» YOUR INSTRUCTIONS:
In the material below, the required lines run from the one containing "Click the ₩86,000 bet amount" through the one containing "has width=644, height=363.". Copy those lines exactly, ends included, and nothing else.
---*---
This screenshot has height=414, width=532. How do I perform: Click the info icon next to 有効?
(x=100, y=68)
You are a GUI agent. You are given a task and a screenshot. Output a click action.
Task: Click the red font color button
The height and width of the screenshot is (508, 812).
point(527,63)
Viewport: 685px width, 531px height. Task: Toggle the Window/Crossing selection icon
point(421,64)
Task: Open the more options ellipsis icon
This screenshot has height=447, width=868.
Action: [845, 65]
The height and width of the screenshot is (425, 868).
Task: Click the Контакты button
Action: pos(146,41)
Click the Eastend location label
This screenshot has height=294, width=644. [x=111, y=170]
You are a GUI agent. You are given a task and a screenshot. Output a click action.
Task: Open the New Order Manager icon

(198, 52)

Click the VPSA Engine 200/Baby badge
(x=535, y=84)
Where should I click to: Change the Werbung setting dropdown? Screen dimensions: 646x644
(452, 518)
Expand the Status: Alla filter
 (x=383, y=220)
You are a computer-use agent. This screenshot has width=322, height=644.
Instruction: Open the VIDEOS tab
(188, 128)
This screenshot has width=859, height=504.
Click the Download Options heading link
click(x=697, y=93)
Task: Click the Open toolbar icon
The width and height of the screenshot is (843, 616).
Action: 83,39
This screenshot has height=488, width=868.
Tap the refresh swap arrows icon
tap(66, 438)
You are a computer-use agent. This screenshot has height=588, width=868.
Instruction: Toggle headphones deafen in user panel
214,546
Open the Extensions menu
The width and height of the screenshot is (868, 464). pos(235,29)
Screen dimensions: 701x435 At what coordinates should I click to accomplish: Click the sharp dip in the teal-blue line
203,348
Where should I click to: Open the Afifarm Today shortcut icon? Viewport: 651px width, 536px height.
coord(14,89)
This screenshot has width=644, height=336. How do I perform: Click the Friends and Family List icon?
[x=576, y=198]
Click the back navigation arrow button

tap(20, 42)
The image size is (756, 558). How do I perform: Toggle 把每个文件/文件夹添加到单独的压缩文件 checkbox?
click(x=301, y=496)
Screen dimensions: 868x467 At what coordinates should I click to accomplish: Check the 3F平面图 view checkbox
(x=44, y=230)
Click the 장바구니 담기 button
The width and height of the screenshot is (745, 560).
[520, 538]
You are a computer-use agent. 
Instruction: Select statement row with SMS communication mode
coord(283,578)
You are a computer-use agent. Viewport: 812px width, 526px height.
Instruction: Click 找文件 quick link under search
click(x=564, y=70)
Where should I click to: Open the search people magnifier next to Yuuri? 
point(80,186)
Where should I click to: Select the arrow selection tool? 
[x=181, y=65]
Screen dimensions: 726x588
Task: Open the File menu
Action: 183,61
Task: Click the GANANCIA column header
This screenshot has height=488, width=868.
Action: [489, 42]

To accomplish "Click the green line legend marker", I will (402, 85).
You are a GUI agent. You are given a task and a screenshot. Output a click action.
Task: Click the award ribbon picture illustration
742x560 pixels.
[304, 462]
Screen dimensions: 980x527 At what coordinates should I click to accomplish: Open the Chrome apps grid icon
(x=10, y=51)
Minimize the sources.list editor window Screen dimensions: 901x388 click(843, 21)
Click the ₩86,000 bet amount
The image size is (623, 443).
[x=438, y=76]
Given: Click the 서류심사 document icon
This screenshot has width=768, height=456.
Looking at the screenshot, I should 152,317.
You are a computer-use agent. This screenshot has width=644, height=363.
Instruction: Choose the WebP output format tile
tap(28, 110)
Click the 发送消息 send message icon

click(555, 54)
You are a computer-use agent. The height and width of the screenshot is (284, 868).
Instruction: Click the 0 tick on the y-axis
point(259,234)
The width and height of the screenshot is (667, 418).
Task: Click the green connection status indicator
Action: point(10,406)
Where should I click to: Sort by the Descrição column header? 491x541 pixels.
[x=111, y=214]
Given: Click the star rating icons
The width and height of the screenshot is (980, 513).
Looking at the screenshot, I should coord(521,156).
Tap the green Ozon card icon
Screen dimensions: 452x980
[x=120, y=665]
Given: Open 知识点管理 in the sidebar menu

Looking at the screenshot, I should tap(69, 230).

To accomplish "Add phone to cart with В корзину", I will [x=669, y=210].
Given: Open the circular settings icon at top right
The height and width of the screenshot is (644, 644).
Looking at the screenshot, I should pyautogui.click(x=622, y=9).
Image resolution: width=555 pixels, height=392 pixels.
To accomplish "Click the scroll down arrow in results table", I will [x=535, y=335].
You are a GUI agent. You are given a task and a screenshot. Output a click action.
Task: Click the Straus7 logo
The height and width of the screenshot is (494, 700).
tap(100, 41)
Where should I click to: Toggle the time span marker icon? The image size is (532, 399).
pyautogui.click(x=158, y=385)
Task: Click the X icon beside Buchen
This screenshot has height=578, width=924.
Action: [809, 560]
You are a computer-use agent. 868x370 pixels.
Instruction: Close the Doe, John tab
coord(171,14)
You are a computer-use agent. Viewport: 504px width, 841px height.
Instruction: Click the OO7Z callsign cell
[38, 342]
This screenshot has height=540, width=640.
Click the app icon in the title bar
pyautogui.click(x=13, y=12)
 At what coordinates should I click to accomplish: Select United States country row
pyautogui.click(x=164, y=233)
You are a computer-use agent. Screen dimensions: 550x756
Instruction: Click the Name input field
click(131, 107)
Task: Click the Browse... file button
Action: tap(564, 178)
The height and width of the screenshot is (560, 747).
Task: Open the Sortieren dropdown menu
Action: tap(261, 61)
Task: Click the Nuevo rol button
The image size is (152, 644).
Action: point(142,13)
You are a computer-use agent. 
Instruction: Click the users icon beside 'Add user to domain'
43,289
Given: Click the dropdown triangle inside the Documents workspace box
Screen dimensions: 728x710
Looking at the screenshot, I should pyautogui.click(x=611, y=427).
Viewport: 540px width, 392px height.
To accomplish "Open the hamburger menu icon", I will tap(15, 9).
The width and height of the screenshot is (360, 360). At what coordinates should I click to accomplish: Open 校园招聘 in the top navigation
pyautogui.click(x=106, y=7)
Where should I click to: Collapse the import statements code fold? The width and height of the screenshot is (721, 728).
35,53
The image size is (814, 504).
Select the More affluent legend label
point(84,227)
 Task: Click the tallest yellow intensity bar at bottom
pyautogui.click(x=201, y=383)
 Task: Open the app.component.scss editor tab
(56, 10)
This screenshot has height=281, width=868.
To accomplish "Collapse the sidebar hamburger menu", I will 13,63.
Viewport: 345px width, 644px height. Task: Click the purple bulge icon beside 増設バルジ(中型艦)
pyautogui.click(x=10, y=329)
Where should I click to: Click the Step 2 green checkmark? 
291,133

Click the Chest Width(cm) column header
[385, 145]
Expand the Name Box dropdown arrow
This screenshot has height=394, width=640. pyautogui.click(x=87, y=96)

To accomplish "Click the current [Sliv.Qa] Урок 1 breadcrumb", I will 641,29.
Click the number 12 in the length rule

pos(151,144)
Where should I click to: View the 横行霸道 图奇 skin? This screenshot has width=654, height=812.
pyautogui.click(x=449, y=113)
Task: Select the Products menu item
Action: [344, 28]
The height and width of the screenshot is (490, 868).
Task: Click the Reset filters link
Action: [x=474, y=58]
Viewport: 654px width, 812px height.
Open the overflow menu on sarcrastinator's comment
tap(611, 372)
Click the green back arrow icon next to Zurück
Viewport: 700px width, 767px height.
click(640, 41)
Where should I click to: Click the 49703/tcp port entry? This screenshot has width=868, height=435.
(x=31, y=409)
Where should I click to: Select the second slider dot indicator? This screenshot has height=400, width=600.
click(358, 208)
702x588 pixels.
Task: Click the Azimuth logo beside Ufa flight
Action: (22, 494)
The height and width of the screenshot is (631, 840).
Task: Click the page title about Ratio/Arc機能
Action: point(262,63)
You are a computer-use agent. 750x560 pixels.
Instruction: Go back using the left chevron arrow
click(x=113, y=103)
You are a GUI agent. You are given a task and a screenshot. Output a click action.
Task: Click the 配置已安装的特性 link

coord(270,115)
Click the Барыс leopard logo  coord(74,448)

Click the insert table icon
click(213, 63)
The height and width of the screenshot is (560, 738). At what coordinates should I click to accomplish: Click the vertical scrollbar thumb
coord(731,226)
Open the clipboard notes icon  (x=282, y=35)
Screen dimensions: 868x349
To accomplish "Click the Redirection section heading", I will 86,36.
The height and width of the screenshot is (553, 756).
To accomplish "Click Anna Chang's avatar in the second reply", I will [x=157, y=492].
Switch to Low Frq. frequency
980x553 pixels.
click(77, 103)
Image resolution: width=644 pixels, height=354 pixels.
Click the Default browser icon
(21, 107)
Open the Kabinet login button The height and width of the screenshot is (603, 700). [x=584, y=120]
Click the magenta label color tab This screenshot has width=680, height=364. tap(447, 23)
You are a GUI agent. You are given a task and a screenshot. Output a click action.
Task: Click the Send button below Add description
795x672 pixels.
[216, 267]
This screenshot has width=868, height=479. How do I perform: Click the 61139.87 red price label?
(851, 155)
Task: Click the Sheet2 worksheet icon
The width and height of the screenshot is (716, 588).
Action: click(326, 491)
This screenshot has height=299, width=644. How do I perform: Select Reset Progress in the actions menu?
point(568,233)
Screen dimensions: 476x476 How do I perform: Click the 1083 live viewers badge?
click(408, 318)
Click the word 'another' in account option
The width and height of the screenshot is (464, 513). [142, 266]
---*---
» EXPECTED ANSWER:
Click the ₩86,000 bet amount
The image size is (623, 443).
[x=438, y=76]
Given: Click the 서류심사 document icon
This screenshot has width=768, height=456.
Looking at the screenshot, I should 152,317.
You are a computer-use agent. This screenshot has width=644, height=363.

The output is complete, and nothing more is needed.